Semolina Parmesan Tacos With Mixed Leaf, Pear And Almond Salad

Recipe type: Main dish

Suggested by Chef Angelo Carannante

Preparation time
30 minutes

Ingredients

To make 6 tacos
¾ cup organic semolina flour
¾ cup cornstarch
1 ½ cups Italian organic 00 flour
½ cup water
1 teaspoon salt
3 ½ tablespoons grated parmesan
2 tablespoons of extra virgin olive oil

For the filling
1 1/2-2 cups mixed bitter salad leaves
¾ cup sliced, toasted almonds
1 medium sized pear, diced
extra virgin olive oil, as needed

Method

Combine the organic semolina flour, corn flour and 00 flour, then place on a work surface. Make a well in the center and add the water, salt, grated parmesan and two tablespoons of extra virgin olive oil. Knead by hand until the mixture forms a smooth dough.
Roll the dough with a rolling pin until its very thin, then make discs with a diameter of about 4 inches.
Preheat the oven to 350F.
Line several baking trays with parchment paper, brushed with oil, and arrange the discs on top.
When oven is hot, bake the discs for about 5 minutes or until they are cooked through. Remove from oven; to give the characteristic taco shape, drape each over an upside-down baguette mold.

Put the mixed salad, the almonds and the pears in a bowl. Toss with the extra virgin olive oil and use to fill the tacos.

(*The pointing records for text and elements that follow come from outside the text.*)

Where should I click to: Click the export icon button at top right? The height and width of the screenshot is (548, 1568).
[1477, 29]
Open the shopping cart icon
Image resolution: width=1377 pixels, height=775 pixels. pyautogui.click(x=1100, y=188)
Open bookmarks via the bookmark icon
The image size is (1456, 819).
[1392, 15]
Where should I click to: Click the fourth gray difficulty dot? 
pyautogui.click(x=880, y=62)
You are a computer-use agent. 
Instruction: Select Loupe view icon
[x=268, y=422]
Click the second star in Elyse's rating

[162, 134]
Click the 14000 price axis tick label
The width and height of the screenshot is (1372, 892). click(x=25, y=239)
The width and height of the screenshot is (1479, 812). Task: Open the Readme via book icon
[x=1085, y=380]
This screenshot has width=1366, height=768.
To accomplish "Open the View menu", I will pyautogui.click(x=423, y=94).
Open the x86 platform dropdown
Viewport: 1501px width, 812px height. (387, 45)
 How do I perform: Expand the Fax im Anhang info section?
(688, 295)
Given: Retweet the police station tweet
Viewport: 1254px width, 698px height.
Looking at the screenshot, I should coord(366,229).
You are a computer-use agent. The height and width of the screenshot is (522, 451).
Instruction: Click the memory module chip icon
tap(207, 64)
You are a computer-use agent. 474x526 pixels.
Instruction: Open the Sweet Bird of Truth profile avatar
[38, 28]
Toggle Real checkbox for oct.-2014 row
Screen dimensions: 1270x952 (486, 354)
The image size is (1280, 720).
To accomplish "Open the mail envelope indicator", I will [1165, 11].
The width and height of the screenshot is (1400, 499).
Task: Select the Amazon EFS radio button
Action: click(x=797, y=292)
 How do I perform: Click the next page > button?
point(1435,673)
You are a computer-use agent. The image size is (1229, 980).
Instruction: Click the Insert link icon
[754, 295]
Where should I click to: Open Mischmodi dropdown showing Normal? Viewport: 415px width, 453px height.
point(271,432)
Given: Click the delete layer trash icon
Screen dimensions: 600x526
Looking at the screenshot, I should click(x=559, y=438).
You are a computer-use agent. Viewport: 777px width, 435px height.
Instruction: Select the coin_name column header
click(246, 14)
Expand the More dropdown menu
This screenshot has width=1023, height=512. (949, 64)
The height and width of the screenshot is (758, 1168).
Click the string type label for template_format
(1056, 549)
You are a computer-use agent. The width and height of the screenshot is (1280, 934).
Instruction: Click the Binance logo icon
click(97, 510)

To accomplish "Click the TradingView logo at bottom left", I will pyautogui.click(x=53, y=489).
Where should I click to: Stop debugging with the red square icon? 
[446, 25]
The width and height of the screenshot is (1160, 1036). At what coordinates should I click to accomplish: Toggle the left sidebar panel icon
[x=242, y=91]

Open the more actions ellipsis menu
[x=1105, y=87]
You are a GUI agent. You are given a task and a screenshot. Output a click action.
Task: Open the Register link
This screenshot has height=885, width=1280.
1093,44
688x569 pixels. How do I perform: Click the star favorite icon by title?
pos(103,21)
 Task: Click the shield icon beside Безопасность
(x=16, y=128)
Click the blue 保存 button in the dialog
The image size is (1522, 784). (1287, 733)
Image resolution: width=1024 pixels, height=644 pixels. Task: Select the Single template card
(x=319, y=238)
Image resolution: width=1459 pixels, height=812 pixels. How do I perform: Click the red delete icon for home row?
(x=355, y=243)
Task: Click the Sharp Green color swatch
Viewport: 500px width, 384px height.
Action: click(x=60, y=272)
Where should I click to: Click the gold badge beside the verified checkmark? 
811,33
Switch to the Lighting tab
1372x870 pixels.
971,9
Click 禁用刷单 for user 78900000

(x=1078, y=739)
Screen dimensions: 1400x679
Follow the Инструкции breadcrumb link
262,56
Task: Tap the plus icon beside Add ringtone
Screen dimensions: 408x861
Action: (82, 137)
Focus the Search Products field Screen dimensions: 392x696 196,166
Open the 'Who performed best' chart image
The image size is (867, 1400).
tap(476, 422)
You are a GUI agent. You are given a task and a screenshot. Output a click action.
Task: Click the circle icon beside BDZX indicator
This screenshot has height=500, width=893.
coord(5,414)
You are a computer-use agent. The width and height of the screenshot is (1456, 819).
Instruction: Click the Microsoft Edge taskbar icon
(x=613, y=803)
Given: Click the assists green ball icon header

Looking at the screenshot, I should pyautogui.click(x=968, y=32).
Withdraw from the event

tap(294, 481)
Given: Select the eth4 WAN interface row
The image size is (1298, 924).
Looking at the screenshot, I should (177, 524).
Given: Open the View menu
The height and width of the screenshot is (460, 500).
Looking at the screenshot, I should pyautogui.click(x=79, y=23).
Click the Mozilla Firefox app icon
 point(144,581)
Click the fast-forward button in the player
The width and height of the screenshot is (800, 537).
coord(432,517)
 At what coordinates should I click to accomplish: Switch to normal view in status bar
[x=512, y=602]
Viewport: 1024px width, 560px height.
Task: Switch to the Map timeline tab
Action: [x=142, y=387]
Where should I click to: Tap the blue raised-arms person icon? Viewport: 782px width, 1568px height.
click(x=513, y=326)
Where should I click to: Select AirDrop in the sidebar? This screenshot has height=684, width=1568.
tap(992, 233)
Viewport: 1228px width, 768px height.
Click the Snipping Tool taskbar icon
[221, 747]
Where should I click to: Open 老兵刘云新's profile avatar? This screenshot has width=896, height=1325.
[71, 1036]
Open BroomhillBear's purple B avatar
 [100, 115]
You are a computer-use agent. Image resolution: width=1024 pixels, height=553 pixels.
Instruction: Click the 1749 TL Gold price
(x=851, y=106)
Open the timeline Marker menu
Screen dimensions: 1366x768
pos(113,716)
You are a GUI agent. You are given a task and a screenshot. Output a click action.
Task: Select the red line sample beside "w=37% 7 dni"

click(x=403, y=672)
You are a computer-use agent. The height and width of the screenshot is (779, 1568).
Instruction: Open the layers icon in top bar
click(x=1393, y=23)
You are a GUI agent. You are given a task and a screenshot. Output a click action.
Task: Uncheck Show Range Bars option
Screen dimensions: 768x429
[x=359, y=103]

Enjoy to Angelo Carannante!

Angelo Carannante

With a Michelin star since 2019, Angelo was born with a passion for cooking. Son of a fishing family, he has a strong relationship with the sea and the area where he comes from: the Campi Flegrei. He trained with chef Giuseppe Daddio which meant he has worked in many famous restaurants. Then he worked as a sous chef with the pluri-Michelin starred chef Paolo Barrale and for some years at the Grand Hotel Excelsior Vittoria in Sorrento as sous chef of chef Luigi Tramontano. In 2016 he opened Caracol in the Campi Flegrei, finally returning to work in the place where he was born and where he earnt his Michelin Star three years later.